The authors compared innovative MRI techniques with C3M and LG1M measurements to improve the understanding of pathophysiological alterations in tisue turnover during kidney fibrosis development. The proposed label-free method represents a very good appoach. I suggest them only minor revisions, in particular in Materials and Methods section I would add the scan parameters used to perform the MRI acquisitions.

Author Response

The manuscript is well written, well documented and easy to follow. The topic was correctly put into perspective with existing studies. The authors provided a good background. The interest to readers of "Pharmaceutics" is potentially high.

The authors compared innovative MRI techniques with C3M and LG1M measurements to improve the understanding of pathophysiological alterations in tissue turnover during kidney fibrosis development. The proposed label-free method represents a very good approach. I suggest them only minor revisions, in particular in Materials and Methods section I would add the scan parameters used to perform the MRI acquisitions. 

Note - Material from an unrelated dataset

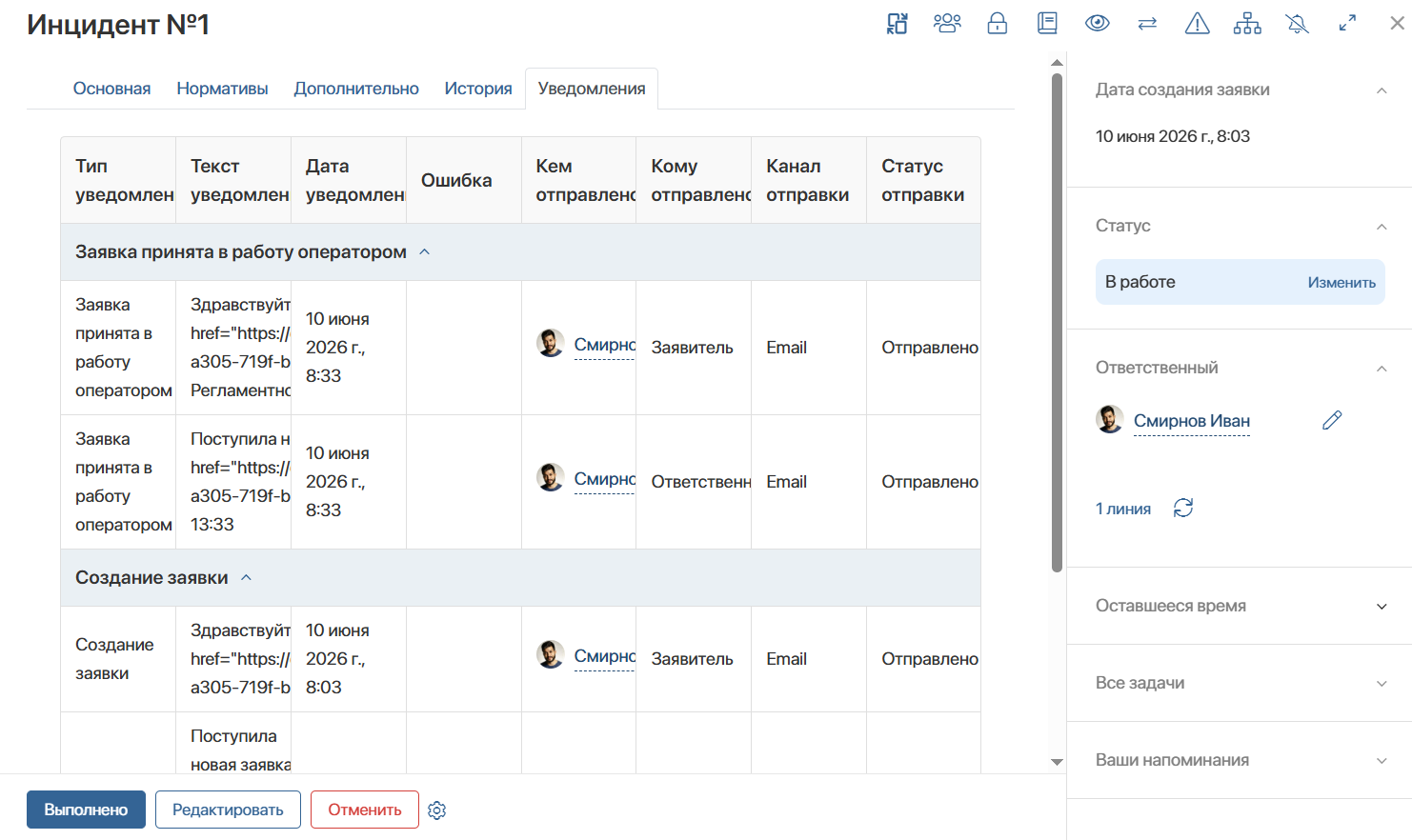Click the refresh icon beside 1 линия
The height and width of the screenshot is (840, 1412).
[x=1183, y=508]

ANSWER: We thank the reviewer for these positive comments. We have now included more details in the Materials and Methods section and all the scan parameters are described in details in the section 2.6.

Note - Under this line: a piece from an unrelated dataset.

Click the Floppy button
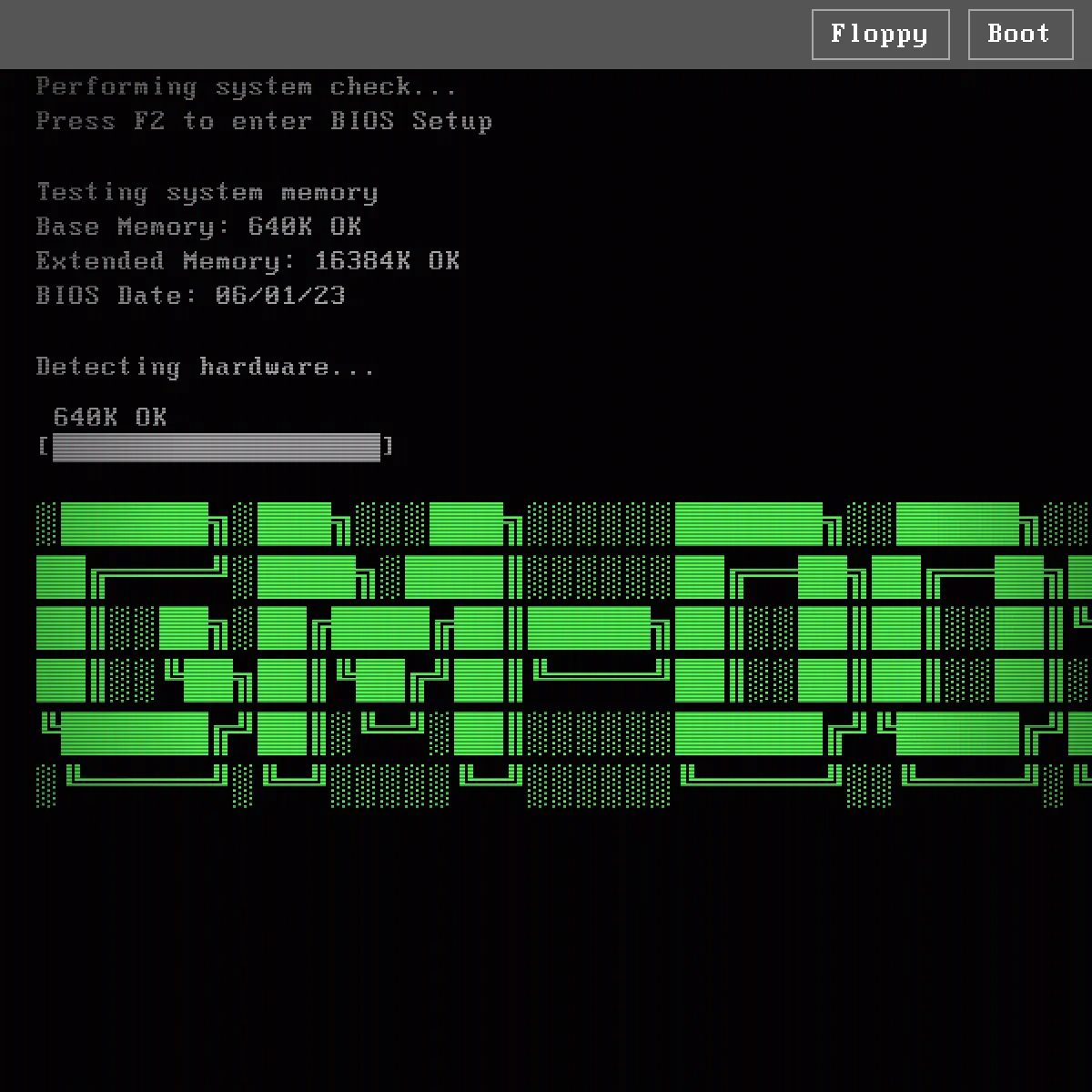[880, 35]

The MRI examination included the following sequences: 1) A ¹H gradient echo multi slice (GEMS) sequence was used for acquiring coronal and axial images (Coronal: TR/TE = 60ms/3.8ms, flip angle = 20°, FOV = 60×120mm², matrix = 128×256. Axial: TR/TE = 100ms/2.6ms, flip angle = 20°, FOV = 60×60mm², matrix = 128×128) was used as an anatomical scout covering both kidneys. 2) For T₁-measurements, a single-slice segmented Look–Locker sequence with a gradient-echo readout was used to acquire T₁-weighted data (matrix = 128×128, FOV = 60×60mm², flip angle = 8°, TR/TE = 3.8ms/1.9ms, TI = 110, 180, 310, 510, 860, 1430, 2400, 4000 ms, and 3mm slice thickness). 3) ¹H BOLD MRI was performed using a standard multi-echo gradient echo sequence with 10 echoes (TR/TE= 124ms /2.4ms, ΔTE = 2.2ms, FOV =60×60mm², matrix=128×128, flip angle=30° and 6mm slice thickness. 4) T₂*-weighted DCE was performed using an axial ¹H gradient-echo sequence, covering both kidneys in one slice (matrix = 128×128, FOV = 60×60mm², flip angle = 15°, TR/TE = 13.7ms/1.9ms and 2mm slice thickness). A single bolus of 50µL of Gadoteric acid (Dotarem®; 279.3mg/mL; Guerbet, Villepinte, FR) in isotonic saline (total injection volume of 1mL) was administered over 10s. 5) A 2D chemical shift imaging (CSI) sequence was performed to investigate ²³Na (TR/TE = 60ms/0.65ms, flip angle = 90°, spectral width = 8kHz, matrix = 32×32, FOV = 70×70mm² and 100mm slice thickness).